Yesterday was our deadline and our last day of class/last official meetup wherein we evaluated the experience. I shared my piece about it already, but I was half-asleep then, and maybe I’m still half-asleep now. But here are my thoughts anyway:

  • It all starts with an idea. There are stories that have been living in your head (and heart) for a while now. My StrangeLit submission, Majesty, was one of those stories. It gave me a good head start, and I needed that given that the workshop was running for only five weeks.
  • It ends with an ending. The first draft of the first book I’ve ever written wound up to 160k words, precisely because it was winding round and round with no end in sight. Since then I’ve learned to outline, which someone like me with neurotic tendencies (haha) needs. The happy output of that is that I knew at the beginning how the story would end, and soon I was able to write the first chapter, and then the ending. I understood though that the ending wasn’t set in stone. I could always change it. But it’s good to have written it, because it meant my story was guided by something.
  • Writing is work. It is. But it’s happy, fulfilling work. Sometimes, I could sit in front of my laptop with fingers flying all over the keyboard and I’d be happy with the results.
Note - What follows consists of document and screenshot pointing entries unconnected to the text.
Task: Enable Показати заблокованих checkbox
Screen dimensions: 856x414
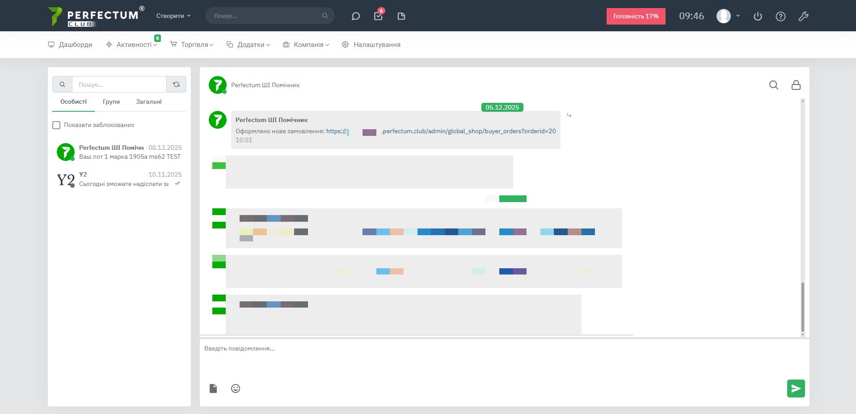Action: click(56, 125)
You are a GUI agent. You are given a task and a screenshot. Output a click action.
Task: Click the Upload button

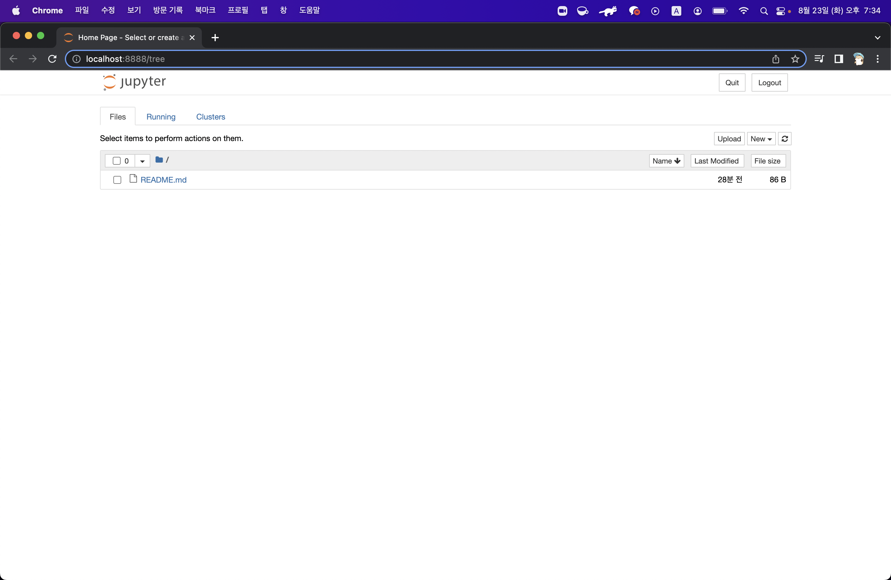click(x=729, y=139)
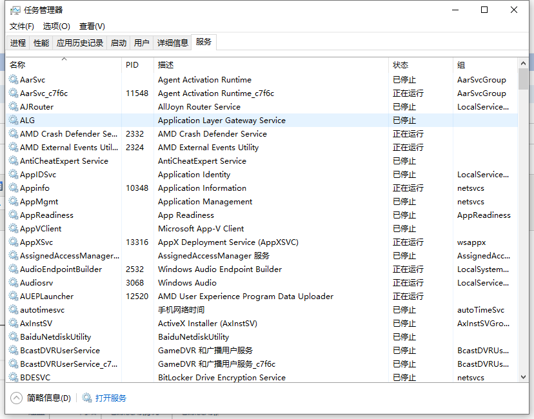Click the gear icon next to Appinfo
Screen dimensions: 534x419
pos(14,188)
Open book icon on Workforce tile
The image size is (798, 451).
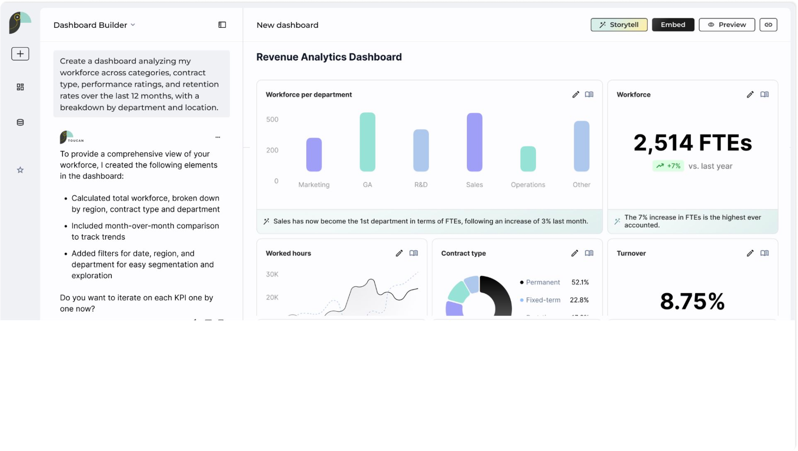pyautogui.click(x=764, y=95)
Sometimes I’d have finished eating a box of chocolates and still be staring at a blinking cursor (true story). But still you have to sit there and write something even if you think it’s crap. Which leads me to my next thought–
  • Writer’s block is a myth. Or it’s just the general term for when you’re too lazy, or too busy, or you think you suck too much to write anything. Maybe writer’s block is just the universally accepted term for self-doubt. Either way, if you know in your heart that you love writing, you have to fight it. And the only way to do that is to get your butt in a chair and keep it there until you get your word count up.
  • Deadline is a writer’s BFF. Having a deadline was a good motivator, and being reminded of it every so often by our periodic submission requirements was one of the best weapons against writer’s block. I learned to work back and create my personal deadlines, and I discovered a few things about how I write and how far I could push myself. For one, I learned that although I cram in everything else, I don’t cram when I have writing deadlines. Because priorities 😀
  • And so is peer pressure. The good kind. Following #StrangeLit on Twitter gave me a literal live feed of how everyone was doing, and it was the best kind of pressure. The encouraging, uplifting, cheerleading kind. I had the best classmates and the best mentors in the world for this workshop.
  • Write the next book. Recently, I learned the cure to that debilitating feeling of sadness, obscurity, and that general feeling of suck-ititis: just write. I just need to back to the reason why I’m doing this in the first place, and hold on to that. I’m going to make mistakes, and sometimes I will suck, but I’m going to learn and try new things and get better. And the only way to do that is to keep writing.

I’m glad I pushed away my doubts and worries and signed up for this workshop. I love this class. I wish I could give you all big hugs. I would have hugged you all yesterday but I was drowsy, and you might have found it weird. But know that I am grateful and I am proud of all of you. I can’t wait to read all your works!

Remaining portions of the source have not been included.